(begin)

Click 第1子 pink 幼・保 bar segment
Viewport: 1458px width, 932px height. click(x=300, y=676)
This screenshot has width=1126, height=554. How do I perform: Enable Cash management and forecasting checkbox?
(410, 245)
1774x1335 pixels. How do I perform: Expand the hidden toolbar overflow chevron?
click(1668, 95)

(end)
(begin)

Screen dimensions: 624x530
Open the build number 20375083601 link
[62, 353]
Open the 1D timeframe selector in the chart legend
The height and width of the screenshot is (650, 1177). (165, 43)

(end)
(begin)

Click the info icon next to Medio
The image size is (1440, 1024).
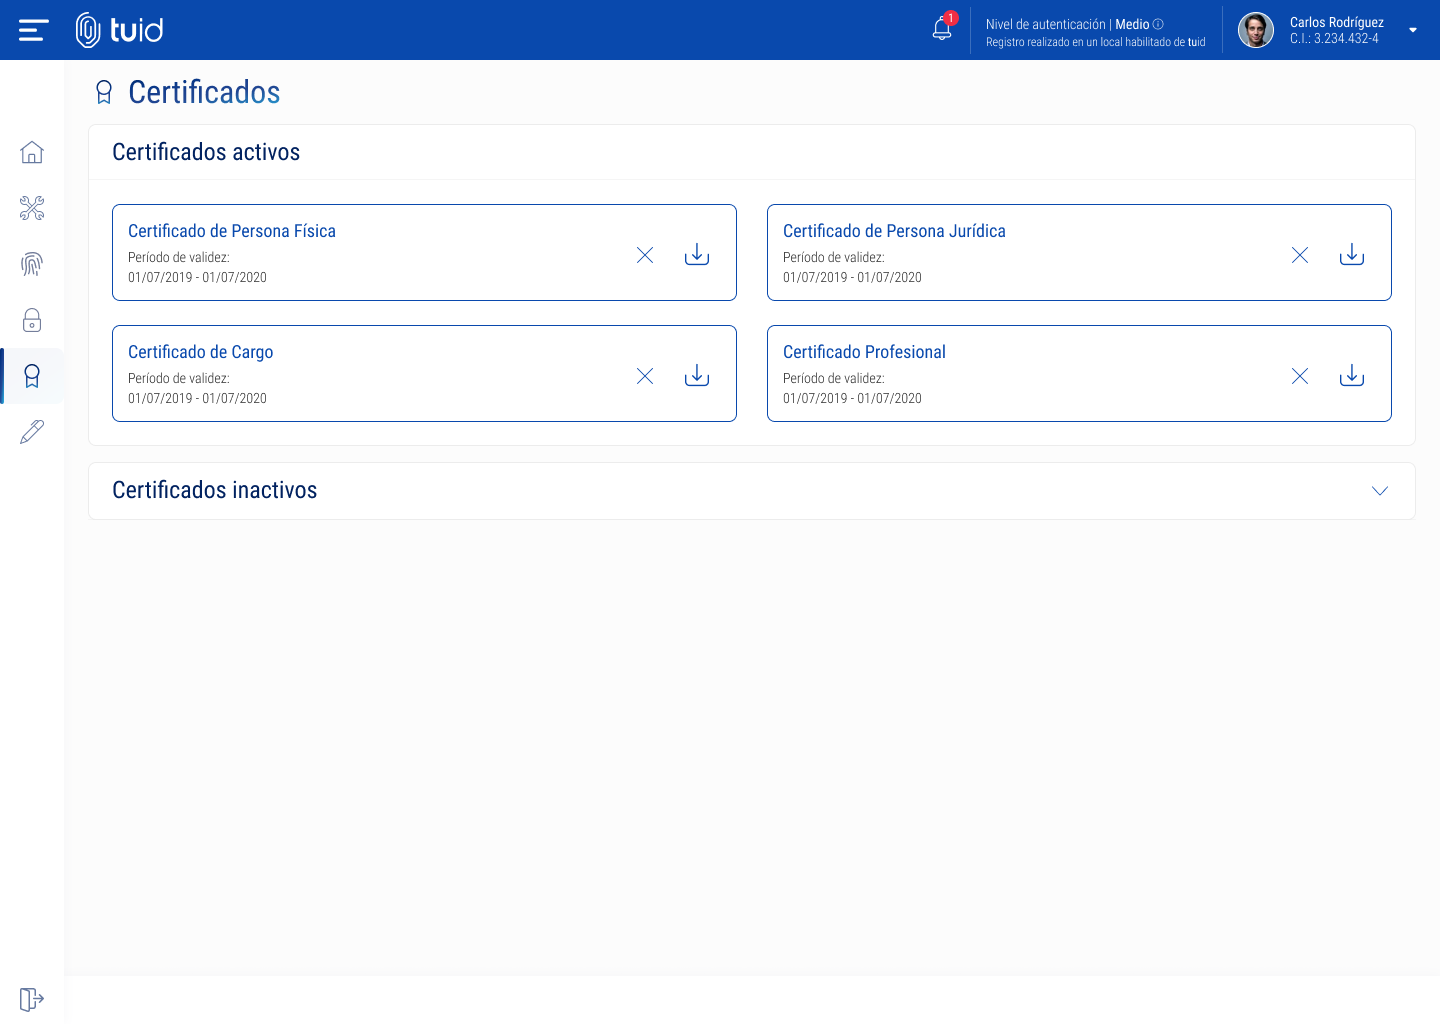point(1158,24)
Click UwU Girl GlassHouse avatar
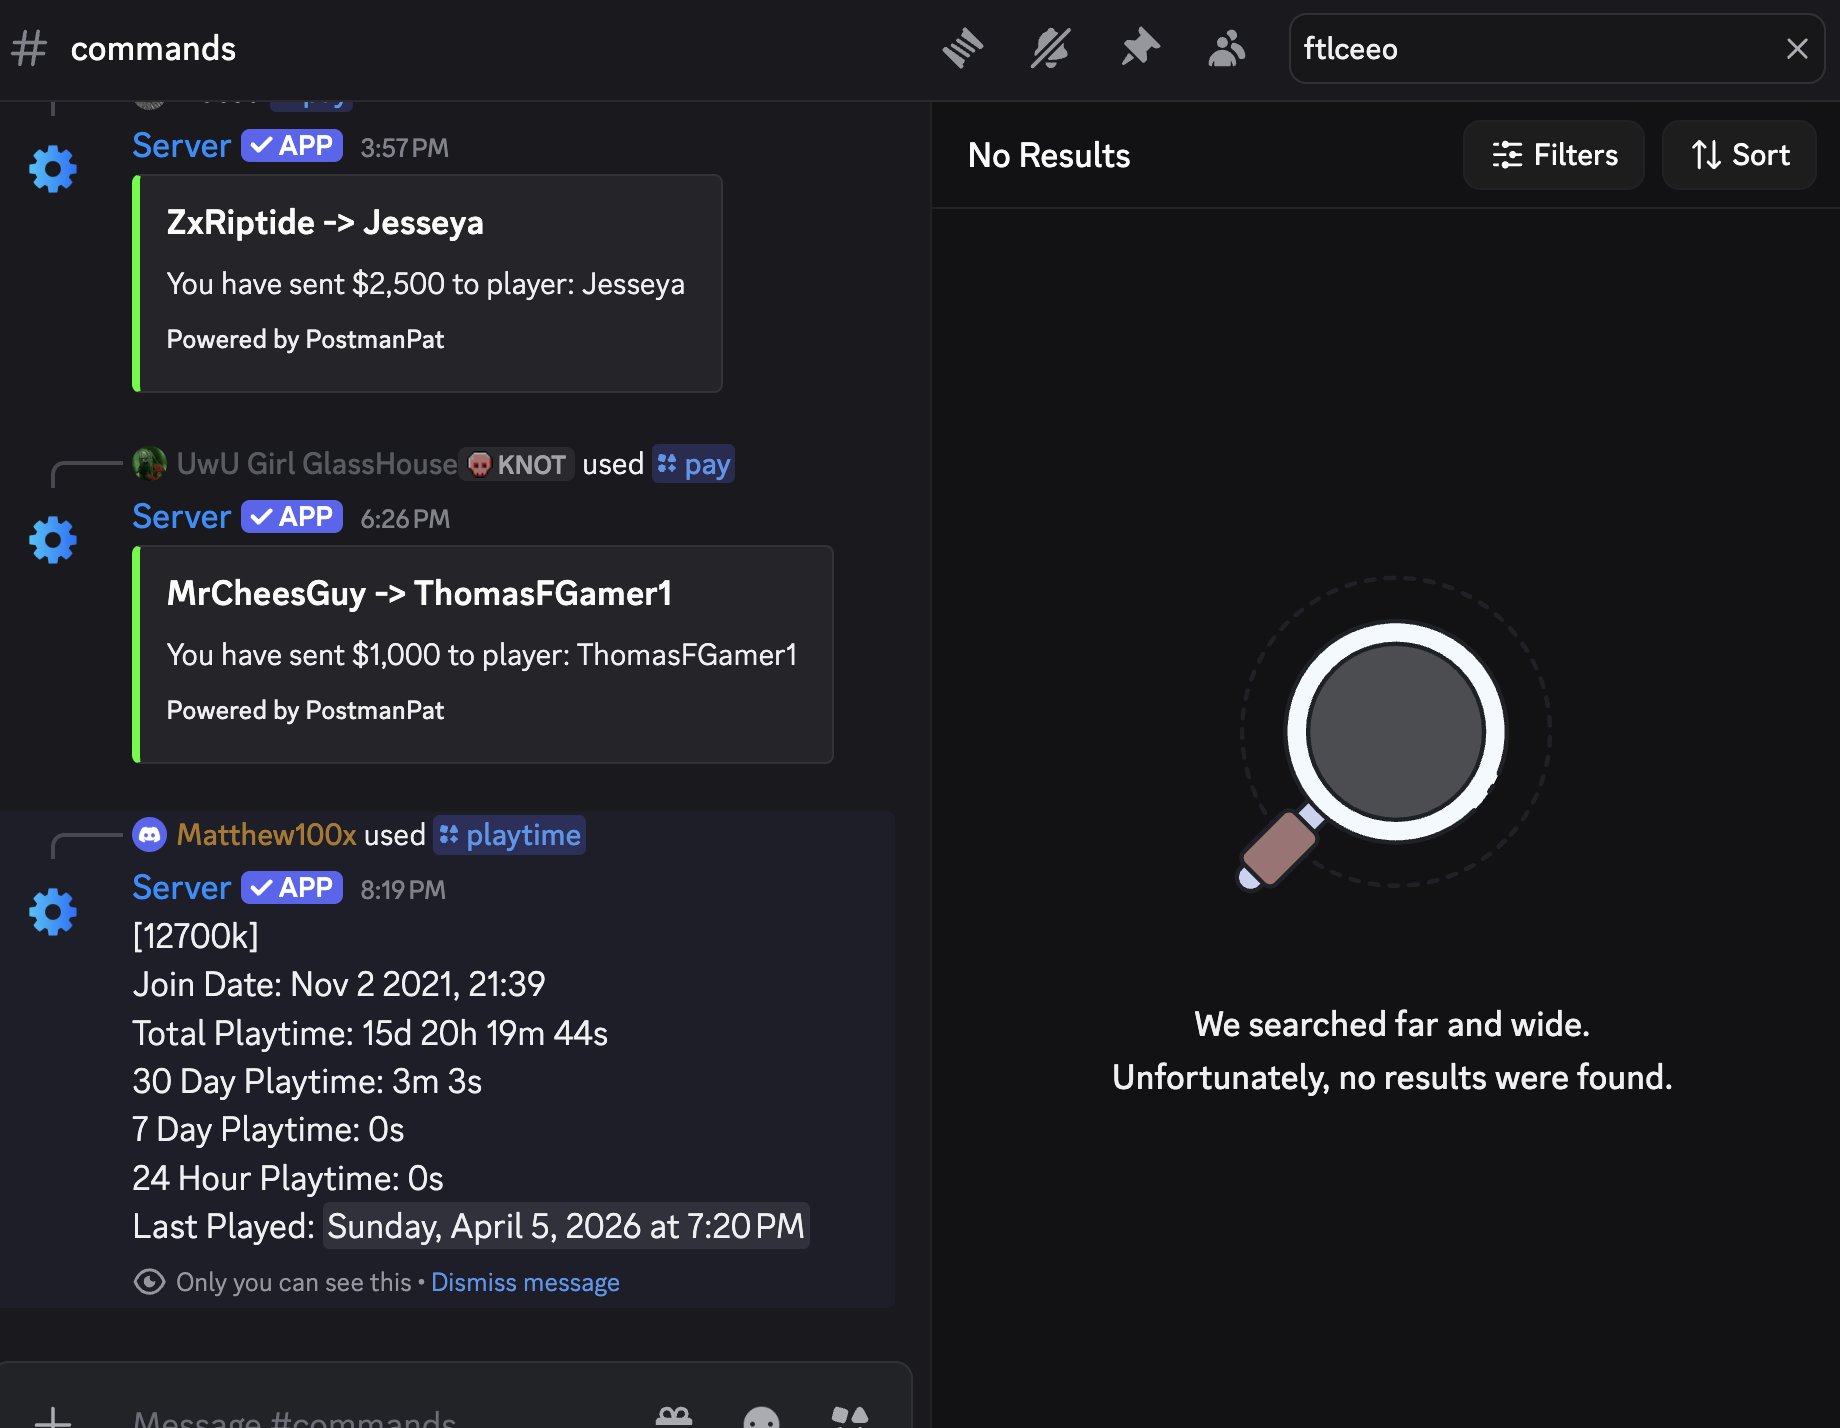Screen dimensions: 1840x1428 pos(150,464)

(end)

STATED EXERCISE - Format the lines from the one containing "Click 第1子 pink 幼・保 bar segment" through the one containing "click(1668, 95)" as a JSON list of strings, one string per line, skipping any blank lines.

WRITTEN RESPONSE -
[
  "Click 第1子 pink 幼・保 bar segment",
  "Viewport: 1458px width, 932px height. click(x=300, y=676)",
  "This screenshot has width=1126, height=554. How do I perform: Enable Cash management and forecasting checkbox?",
  "(410, 245)",
  "1774x1335 pixels. How do I perform: Expand the hidden toolbar overflow chevron?",
  "click(1668, 95)"
]